Two thousand years of Latin poetry



Bilingual anthology of Latin poetry. Choice of poems from the beginning (IIIe s. av. AD)

Editing and translation by Philippe Heuzé, with André Daviault, Sylvain Durand, Yves Hersant, René Martin and Étienne Wolff

La Pléiade Library, 1,920 p., € 69 until June 30, € 74 after

“Tum capiti inscripsit caelesti haec nomina flamma: /” TV VATES ERIS ”. In nostros is succumbed to artus / tum calor insolitus, ceu, puro splendida uitro, / solis inardescit radiis uis limpida fontis. “ (1)

These Latin verses, in which Arthur Rimbaud imagines receiving his vocation from the god Phœbus, were composed for a school assignment in November 1868, when he was a student at the Collège de Charleville. They are part of the selection of this sparkling bilingual anthology of Latin poetry, between ancient and medieval anthology (from the Augustan poets, from Virgil to the elegiacs, to Ovid, Pétrone and Ausone, to Joseph d’Exeter, Du Bellay or Pétrarque) and modern curiosities (Charles Baudelaire, Pascal Quignard).
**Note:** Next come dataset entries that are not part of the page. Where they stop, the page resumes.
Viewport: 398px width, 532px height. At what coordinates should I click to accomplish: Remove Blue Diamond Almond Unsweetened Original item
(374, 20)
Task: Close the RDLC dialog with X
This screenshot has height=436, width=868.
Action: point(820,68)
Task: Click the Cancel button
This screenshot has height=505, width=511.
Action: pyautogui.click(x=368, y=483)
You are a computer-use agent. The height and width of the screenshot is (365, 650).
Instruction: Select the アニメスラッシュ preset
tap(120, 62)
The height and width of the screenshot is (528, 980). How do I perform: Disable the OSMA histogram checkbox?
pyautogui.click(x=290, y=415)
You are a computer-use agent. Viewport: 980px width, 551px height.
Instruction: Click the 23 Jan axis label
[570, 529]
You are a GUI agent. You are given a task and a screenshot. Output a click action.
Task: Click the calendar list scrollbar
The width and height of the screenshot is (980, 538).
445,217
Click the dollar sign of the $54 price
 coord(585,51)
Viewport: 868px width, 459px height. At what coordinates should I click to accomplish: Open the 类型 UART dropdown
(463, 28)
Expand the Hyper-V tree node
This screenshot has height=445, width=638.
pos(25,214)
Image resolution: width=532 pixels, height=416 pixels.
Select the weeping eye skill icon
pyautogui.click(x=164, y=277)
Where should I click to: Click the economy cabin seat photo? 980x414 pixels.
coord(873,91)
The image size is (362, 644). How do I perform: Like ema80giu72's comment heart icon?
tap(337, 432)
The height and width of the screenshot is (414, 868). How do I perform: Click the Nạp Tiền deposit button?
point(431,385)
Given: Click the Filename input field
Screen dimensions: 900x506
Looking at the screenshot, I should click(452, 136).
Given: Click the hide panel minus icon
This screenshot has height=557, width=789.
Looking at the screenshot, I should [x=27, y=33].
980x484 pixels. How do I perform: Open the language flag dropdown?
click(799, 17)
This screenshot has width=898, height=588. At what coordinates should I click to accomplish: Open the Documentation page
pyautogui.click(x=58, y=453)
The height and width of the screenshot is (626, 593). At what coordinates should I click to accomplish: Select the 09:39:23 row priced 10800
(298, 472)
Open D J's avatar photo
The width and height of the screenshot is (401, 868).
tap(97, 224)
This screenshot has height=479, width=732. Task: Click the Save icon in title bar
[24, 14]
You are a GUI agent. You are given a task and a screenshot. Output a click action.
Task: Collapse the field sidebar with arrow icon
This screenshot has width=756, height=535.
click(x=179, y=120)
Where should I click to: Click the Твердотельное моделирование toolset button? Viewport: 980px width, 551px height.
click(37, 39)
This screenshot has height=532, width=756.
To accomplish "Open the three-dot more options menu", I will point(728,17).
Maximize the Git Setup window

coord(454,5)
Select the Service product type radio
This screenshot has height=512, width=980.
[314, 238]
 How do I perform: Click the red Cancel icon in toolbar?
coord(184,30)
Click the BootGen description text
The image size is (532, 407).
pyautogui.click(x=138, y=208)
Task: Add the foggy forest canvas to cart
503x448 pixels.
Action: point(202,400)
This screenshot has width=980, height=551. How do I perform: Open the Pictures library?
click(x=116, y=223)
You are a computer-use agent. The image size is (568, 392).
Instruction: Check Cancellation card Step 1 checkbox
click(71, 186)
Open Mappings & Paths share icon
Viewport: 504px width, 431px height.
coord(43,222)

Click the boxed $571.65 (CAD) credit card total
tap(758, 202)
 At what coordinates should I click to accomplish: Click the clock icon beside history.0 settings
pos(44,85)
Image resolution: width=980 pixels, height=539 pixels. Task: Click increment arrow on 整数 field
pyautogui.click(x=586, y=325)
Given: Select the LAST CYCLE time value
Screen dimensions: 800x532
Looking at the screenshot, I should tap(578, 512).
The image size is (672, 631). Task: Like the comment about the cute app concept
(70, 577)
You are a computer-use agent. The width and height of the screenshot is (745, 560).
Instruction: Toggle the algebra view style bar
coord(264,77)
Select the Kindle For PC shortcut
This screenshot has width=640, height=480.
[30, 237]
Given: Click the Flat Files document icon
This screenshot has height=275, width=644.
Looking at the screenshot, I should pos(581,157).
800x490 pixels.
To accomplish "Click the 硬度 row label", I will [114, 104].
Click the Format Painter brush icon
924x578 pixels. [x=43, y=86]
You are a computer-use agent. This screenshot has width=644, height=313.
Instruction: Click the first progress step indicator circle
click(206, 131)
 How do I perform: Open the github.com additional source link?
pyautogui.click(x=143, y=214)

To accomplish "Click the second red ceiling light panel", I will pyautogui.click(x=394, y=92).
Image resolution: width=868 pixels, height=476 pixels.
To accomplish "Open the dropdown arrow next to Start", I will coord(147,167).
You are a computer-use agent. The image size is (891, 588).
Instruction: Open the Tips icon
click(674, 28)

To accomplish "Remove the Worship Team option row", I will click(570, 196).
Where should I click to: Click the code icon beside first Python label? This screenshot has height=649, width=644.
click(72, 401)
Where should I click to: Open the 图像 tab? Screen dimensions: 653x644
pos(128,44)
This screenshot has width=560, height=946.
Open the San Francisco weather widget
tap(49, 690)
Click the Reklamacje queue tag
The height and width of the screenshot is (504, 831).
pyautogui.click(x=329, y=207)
Whether one is a Latinist or not, whether or not one remembers one day crossed texts, there will be a certain pleasure in discovering them, at the same time as realizing the extreme ductility and creativity of the Latin language. The genius of this language has a marked gift for satisfying a constant aspiration for universal poetic language: to say more, to suggest, to open ”, underlines Philippe Heuzé in his preface. He quotes Nietzsche celebrating the odes of Horace: “In some languages ​​it is not even possible to want what is being achieved here. This mosaic of words, where each word, by its timbre, its place in the sentence, the idea it expresses, radiates its strength. “

Philippe Heuzé inscribes Latin poetry in its diversity and in two thousand years of history – in what it drew, including for versification, from the Homeric Greek heritage, then from Rome and the Middle Ages. It also shows the singular contribution of Latin Christian poetry, in particular that of hymns. Thus those composed in IVe century by Ambrose of Milan, or, at the same time, the rereading of the Gospels by Juvencus or, ” in literary patchwork »Of verses borrowed from Virgil, by the patrician Proba.

This poetry rejects the mythology which, in pagan poetry, is almost an obligatory language, and finds a new inspiration in the Bible, in particular in the Psalms (George Buchanan). It transforms the image into a symbol and among the greatest (like Thomas Aquinas) brings theology into the line of thought. »So the Tantum ergo sacramentum, some singing Pange Lingua by Thomas Aquinas, included in his Office of the Blessed Sacrament ; so the medieval Regina Salve, Veni Creator Spiritus, Dies Irae, by different authors … A whole poetry that will exercise“On the poets of the XXe century (Péguy, Claudel, Cendrars…) a decisive influence ”.

Celebration of the meeting of poetry and the Latin language since the IIIe century BC, this volume, complete with biographical sketches of more than 180 authors, will delight nostalgic and beauty lovers alike. Something to stretch out, like the shepherd Tityra Bucolic of Virgil, peaceful under the shade of a beech, to remember, savor or sing, more than a rural poem.